GovBizConnect won’t help you find love, but if you’re a government contractor, it might help you find the perfect subcontracting or qualified small business partner to carry out a challenging contract or compete for new business.
Users can sign up and build profiles in three selection areas – small business, large business and government contracting officers – and search through GovBizConnect’s growing social network of companies by keywords.
And just like in online dating, users can be as picky as they like in their searches.
“If you need to find a veteran-owned business in a HUBzone that has done work in defense, you can just search for it,” Skypek told Nextgov.
Since the August launch of version one of GovBizConnect, nearly 100 companies, businesses and contracting professionals have signed up, and Skypek said he hopes free membership and early success stories help draw more users. Version two might include a kind of tiered subscription model like that employed by LinkedIn.

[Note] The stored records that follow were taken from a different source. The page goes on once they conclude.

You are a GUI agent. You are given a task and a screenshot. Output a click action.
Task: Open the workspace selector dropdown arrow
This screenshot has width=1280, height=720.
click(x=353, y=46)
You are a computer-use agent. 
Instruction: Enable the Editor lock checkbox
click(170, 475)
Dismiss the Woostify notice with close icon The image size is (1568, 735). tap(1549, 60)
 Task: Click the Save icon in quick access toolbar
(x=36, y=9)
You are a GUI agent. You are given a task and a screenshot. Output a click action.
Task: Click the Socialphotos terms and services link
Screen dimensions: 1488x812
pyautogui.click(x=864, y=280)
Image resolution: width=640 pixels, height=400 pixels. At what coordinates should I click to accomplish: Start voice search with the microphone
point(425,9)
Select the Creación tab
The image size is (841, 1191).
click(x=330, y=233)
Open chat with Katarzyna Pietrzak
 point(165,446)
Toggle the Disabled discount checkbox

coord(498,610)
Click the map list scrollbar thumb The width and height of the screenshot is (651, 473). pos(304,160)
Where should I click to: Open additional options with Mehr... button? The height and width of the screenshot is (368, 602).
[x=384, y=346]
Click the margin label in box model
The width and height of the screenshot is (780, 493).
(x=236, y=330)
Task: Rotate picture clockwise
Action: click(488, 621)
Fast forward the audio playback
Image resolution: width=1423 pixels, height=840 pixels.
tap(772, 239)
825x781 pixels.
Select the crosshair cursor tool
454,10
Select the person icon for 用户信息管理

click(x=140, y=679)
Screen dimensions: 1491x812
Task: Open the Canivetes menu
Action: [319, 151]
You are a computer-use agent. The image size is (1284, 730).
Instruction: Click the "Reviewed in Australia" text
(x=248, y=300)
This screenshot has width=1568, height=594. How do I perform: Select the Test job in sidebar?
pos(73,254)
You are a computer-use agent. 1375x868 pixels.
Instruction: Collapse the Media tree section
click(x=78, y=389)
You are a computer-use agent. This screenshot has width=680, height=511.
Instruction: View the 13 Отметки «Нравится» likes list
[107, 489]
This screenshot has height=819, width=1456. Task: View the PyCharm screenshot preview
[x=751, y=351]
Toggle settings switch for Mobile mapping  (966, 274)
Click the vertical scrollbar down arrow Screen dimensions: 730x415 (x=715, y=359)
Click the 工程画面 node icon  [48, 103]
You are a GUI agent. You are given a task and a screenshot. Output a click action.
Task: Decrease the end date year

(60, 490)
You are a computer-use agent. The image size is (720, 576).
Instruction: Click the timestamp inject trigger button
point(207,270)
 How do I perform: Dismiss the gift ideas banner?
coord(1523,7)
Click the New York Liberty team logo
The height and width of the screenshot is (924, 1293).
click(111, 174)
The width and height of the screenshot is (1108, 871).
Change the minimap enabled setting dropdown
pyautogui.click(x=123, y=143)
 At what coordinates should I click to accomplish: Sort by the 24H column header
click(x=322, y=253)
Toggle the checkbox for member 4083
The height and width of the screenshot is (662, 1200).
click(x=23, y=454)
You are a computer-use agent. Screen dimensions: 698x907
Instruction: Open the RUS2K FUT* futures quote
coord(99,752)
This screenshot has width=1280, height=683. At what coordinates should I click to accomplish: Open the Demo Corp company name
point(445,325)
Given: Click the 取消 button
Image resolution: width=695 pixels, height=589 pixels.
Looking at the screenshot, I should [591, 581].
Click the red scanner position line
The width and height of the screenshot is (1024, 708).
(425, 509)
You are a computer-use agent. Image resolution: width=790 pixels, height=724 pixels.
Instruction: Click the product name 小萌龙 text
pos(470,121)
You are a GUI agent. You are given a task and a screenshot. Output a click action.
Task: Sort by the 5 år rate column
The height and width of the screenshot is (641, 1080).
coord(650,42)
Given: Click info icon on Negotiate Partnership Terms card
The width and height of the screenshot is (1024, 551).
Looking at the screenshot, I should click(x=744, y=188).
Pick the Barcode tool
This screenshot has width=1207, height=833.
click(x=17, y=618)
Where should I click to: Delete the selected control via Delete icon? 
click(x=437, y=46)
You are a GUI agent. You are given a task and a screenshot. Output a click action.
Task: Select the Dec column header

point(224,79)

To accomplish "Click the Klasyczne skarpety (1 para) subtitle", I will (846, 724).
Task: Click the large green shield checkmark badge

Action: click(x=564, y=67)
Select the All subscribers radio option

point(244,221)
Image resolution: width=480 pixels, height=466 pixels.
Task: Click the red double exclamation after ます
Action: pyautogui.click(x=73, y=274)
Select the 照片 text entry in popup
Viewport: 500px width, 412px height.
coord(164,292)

For now, Skypek’s goal is building membership, he said.
Currently, more than 180,000 companies perform work for the government, but Skypek said even the most well-known, reputable companies sometimes struggle to find the proper partners to adhere to the rigorous rules demanded in government contracts.
As a business developer at Booz Allen Hamilton, Skypek said developing partnerships relied heavily on individual networking, “extensive Googling” and attending a slew of luncheons in an effort to perhaps score the right business cards.
“The bottom line is that the universe of federal business partners in government is huge and even if you’re the James Bond of networking, you can’t have line of sight in 180,000 companies,” Skypek said. “We’re trying to put all those companies in a central repository and make them searchable based on your specific needs.”
And just as many people seek to avoid the wrong partners in life, so too do government contractors, Skypek said.
“A lot of times with the old system, you end up in arranged marriages,” stuck with the same old partners even if they’re ineffective, Skypek said. “We’re looking to change that.”